(Records for this exercise begins)

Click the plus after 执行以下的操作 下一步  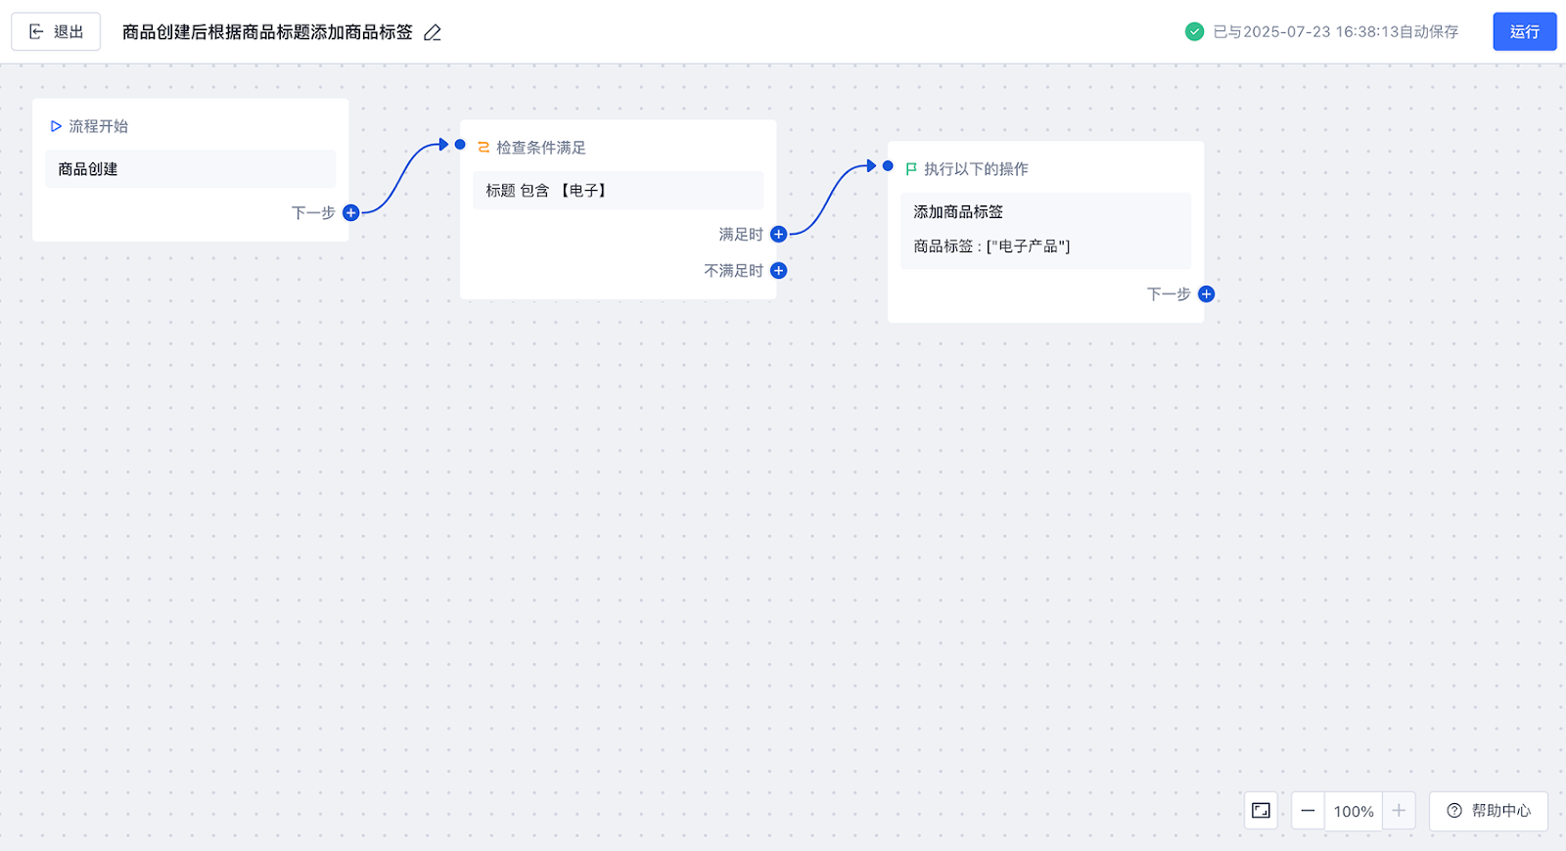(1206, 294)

(Records for this exercise ends)
(Records for this exercise begins)

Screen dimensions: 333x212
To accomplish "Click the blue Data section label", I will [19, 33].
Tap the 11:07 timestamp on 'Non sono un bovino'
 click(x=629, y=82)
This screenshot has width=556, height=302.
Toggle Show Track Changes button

(Records for this exercise ends)

* _What the exercise asks_
Using only the listing above, restate exactly the lines from the line containing "Screen dimensions: 333x212" through the line containing "Toggle Show Track Changes button", both included.

* _Final answer_
Screen dimensions: 333x212
To accomplish "Click the blue Data section label", I will [19, 33].
Tap the 11:07 timestamp on 'Non sono un bovino'
 click(x=629, y=82)
This screenshot has width=556, height=302.
Toggle Show Track Changes button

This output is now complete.